Find each line below where the word "legend" occurs, and copy it.

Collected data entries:

·····

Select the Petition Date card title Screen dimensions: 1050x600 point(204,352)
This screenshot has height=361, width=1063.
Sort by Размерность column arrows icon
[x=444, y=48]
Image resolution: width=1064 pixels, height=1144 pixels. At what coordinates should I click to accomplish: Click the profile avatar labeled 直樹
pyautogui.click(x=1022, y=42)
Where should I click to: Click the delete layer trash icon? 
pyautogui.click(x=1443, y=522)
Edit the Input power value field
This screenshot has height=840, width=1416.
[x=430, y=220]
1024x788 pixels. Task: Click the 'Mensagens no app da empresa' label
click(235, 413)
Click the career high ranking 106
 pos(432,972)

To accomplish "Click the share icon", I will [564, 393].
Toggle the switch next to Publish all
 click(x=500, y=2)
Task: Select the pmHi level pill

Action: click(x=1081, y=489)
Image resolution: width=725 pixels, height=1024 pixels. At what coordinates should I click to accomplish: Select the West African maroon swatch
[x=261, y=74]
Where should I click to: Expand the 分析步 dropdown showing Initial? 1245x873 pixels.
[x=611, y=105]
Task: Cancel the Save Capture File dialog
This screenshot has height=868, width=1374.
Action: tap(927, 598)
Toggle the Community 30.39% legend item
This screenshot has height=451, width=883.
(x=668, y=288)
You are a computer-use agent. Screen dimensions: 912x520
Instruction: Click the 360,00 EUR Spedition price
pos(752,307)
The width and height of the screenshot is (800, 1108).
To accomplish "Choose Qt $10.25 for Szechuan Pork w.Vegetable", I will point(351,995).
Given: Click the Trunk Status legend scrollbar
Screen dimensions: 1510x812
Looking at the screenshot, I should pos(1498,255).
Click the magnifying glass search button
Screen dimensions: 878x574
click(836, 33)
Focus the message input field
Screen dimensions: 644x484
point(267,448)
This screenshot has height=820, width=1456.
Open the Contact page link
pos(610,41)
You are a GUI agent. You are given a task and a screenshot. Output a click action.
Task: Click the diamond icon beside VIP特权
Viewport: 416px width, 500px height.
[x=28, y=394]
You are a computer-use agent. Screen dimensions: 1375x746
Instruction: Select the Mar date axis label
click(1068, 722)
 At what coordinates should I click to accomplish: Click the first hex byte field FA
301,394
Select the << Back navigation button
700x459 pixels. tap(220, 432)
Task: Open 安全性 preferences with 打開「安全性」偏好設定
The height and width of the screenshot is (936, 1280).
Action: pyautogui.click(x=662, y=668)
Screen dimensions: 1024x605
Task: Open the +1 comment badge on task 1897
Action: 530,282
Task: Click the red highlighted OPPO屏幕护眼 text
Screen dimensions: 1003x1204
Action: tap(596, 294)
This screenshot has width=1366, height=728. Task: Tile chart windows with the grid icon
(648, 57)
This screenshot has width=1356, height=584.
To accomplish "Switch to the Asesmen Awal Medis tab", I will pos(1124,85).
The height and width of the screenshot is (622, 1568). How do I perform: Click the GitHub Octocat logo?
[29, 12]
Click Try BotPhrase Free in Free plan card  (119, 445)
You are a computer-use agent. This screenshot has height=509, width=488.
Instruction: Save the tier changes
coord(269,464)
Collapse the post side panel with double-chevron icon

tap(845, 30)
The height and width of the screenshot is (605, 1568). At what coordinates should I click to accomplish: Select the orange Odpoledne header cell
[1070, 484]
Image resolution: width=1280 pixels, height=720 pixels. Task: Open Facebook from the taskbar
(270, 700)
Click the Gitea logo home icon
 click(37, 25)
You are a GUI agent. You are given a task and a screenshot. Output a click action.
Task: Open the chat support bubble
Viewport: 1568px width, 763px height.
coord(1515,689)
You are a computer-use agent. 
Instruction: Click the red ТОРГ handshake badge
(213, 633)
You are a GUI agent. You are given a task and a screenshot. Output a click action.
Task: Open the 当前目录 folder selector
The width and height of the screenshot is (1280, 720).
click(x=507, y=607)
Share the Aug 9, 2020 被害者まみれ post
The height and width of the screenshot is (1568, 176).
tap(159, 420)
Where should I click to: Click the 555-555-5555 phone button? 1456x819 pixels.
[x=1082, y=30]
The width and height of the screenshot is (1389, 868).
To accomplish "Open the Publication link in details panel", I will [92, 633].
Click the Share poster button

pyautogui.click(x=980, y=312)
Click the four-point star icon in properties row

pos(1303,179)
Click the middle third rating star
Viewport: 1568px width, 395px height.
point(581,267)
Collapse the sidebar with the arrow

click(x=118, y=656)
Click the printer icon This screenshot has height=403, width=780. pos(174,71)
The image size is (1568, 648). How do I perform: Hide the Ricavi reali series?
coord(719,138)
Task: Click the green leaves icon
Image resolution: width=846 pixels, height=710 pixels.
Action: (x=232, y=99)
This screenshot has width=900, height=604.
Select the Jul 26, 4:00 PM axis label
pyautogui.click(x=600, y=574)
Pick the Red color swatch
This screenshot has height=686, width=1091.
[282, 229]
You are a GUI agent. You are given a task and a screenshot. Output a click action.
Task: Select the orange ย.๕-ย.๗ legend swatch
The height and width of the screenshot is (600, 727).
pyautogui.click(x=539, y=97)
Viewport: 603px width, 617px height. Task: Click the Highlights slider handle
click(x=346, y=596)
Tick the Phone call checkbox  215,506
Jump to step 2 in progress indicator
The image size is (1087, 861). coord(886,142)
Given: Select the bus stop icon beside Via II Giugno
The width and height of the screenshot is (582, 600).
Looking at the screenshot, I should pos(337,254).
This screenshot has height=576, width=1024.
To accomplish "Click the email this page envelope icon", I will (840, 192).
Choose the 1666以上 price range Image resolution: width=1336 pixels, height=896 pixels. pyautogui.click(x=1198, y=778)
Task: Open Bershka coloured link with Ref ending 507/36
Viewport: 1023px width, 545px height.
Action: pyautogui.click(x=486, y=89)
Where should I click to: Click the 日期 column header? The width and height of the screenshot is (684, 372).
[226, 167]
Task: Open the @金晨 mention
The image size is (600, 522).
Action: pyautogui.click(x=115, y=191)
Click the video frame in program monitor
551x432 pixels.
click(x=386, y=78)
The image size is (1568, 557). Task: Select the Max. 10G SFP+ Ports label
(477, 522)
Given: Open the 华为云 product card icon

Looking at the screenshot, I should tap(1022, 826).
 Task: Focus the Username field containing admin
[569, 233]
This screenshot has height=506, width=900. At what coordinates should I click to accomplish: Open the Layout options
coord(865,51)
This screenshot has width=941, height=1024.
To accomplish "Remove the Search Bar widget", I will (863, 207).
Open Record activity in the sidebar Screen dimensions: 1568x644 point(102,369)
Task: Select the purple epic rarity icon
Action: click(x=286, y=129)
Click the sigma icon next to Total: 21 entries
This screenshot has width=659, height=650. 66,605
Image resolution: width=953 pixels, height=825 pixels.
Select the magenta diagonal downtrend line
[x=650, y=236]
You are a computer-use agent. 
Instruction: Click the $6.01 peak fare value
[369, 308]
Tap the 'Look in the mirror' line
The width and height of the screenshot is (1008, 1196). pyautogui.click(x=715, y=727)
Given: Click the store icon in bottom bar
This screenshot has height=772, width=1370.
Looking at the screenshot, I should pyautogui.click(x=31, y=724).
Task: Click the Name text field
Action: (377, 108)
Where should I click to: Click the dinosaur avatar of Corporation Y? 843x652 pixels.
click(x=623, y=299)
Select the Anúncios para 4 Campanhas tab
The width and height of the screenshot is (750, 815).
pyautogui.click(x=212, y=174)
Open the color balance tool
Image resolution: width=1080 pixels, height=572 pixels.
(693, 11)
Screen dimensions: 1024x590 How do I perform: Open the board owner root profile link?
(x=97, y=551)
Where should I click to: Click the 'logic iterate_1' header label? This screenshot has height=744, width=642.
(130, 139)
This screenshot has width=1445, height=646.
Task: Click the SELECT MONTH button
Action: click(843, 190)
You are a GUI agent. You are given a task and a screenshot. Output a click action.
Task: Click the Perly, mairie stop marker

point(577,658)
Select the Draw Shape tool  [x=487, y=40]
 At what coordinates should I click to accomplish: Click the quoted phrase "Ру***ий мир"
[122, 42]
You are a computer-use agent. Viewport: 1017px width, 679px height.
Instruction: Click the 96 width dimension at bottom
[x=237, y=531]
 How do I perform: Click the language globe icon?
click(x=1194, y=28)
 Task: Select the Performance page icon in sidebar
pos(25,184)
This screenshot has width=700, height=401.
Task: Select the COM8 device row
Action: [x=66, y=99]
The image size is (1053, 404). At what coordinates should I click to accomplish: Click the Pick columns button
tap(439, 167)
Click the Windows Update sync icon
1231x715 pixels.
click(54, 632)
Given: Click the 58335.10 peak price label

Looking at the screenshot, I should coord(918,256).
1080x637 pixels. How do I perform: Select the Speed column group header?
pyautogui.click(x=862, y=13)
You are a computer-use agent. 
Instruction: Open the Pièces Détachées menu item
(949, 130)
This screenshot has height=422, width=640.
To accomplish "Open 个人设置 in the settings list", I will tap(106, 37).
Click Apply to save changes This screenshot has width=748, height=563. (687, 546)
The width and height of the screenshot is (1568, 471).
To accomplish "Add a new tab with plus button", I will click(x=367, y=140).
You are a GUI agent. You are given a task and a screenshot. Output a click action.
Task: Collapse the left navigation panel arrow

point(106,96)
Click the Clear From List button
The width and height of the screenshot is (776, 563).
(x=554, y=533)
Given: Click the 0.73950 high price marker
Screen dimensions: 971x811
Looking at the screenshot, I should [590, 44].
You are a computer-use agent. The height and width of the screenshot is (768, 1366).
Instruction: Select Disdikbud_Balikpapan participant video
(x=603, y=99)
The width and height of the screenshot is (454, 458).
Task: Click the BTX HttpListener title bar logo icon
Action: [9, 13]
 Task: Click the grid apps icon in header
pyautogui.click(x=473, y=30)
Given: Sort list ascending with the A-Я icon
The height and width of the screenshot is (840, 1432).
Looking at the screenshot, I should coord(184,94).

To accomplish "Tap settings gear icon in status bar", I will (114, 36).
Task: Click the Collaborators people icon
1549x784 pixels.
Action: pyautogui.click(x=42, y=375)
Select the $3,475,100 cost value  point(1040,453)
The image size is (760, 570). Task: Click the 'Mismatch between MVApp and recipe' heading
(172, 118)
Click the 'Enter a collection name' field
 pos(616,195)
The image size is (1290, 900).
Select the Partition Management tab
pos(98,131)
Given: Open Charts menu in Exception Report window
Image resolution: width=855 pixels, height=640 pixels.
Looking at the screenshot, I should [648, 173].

·····

Worked solution:
Toggle the Community 30.39% legend item
Given: Click the Trunk Status legend scrollbar
Task: Select the orange ย.๕-ย.๗ legend swatch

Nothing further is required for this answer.